My only gripe with Monsties is some of them feel like they should have more than 1 riding action; which are skills to help you traverse the overworld. Monstie's that can swim help you travel the oceans and rivers, some can break rocks in your way, and even climb up vines. For example, Mizutsune feels like the perfect fit to be able to swim, but it's stuck with the single Dash ability. The same goes for Tigrex, Rock Breaker and Ivy Climb seem much more beneficial, but it's stuck with Ivy Climb and Dash... 

A lot of other Monsters suffer this problem, too, with only being stuck with one action, when they could easily benefit gaining an additional one. Anjanath and Zinogre are such cool Monsters I'd love to have on my team, but they're stuck with the single circumstantial skills of Roar and Jump, respectively. Having one of each attack type on your team is easy enough, but then balancing that so you have enough riding skills to reach any hidden areas and chests becomes a challenge. Thankfully, other than the fly ability, most of these field abilities are only really needed to grab chests in the overworld that have rewards.
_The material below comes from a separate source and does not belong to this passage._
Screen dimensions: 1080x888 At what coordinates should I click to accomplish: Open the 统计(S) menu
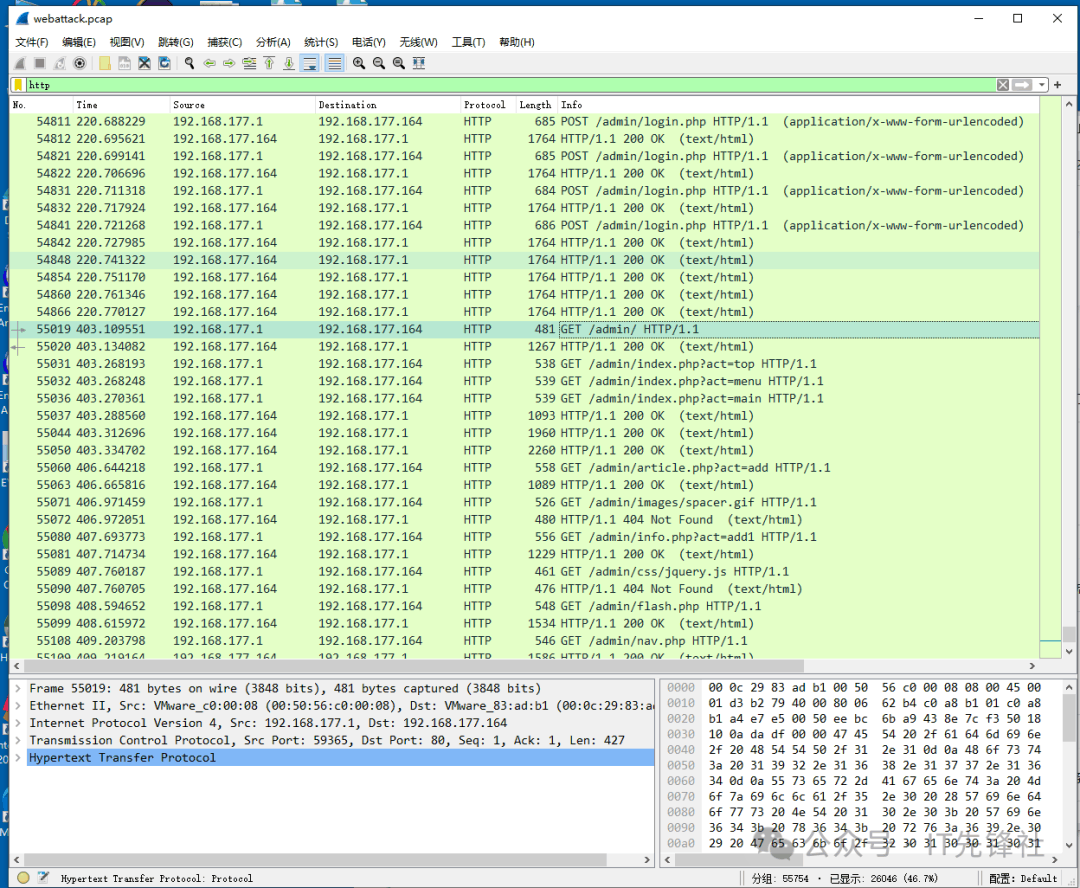[321, 42]
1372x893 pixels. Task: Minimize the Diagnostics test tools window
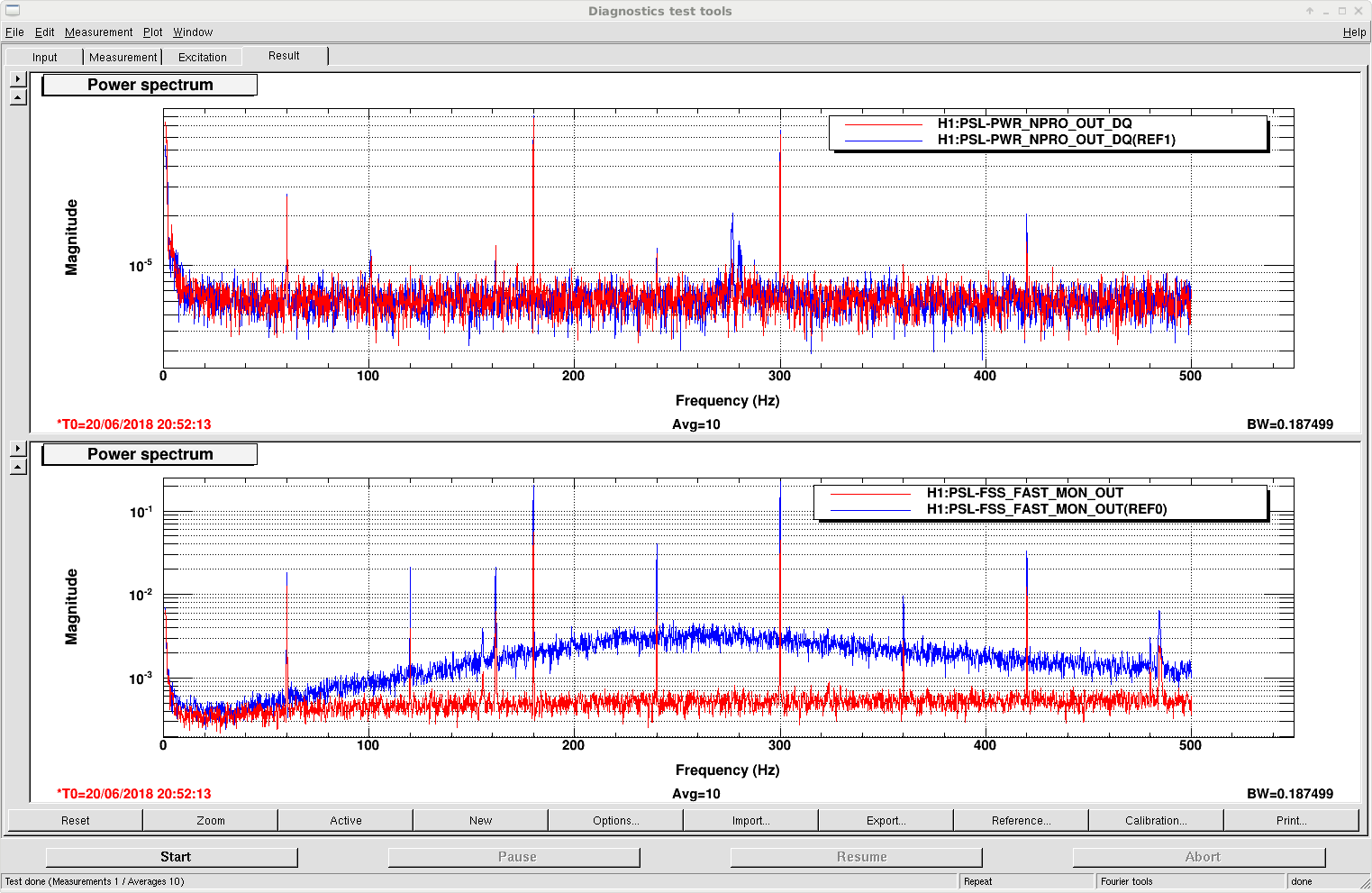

There are Monsters from every main line Monster Hunter game included, but there's a severe lacking of Iceborne and Rise Monsters. Iceborne only has Velkhana and Fulgar Anjanath, whilst Rise only has the Palamute for representation (there could be a few more, I'm just going off memory here). It's understandable, as these games were all in development at the same time, but they managed to make way for 2 Iceborne Monsters, they could have easily given some of the base World monsters their subspecies. This is just a minor nitpick, and comes down to my greed of wanting lots of Monsters in the game.

On the topic of Riding, some of their movements feel very... odd. When riding Zamtrios - whilst classified as an amphibian and loosely based off a frog - it hope and bounces around so much, despite all its movements in every other Monster Hunter game not showing this. It does make sense though, and hey, Pokemon did the exact same thing with Venusaur, but its movement just feels very awkward...

The game does offer multiplayer, but I've yet to touch that as of yet. From what I've seen online, it's a fun experience to play with friends, and if you don't have anyone to play with, you can always have computer join you, and the AI seems decent. Capcom also has a roadmap to add updates to the game through out the end of September, which is sure to add a tonne of powerful Monsties to the game, so there's a heap to look forward to once you finish the main campaign.

If you're a fan of the world of Monster Hunter, RPG's, or have just been interested in the Monster Hunter series, this is a good starting point! It's a lot less attentive than the main series game, but still hold it's charm, lore, and world building that the more classic games have. If you're still unsure, you can always download the demo available on the eShop!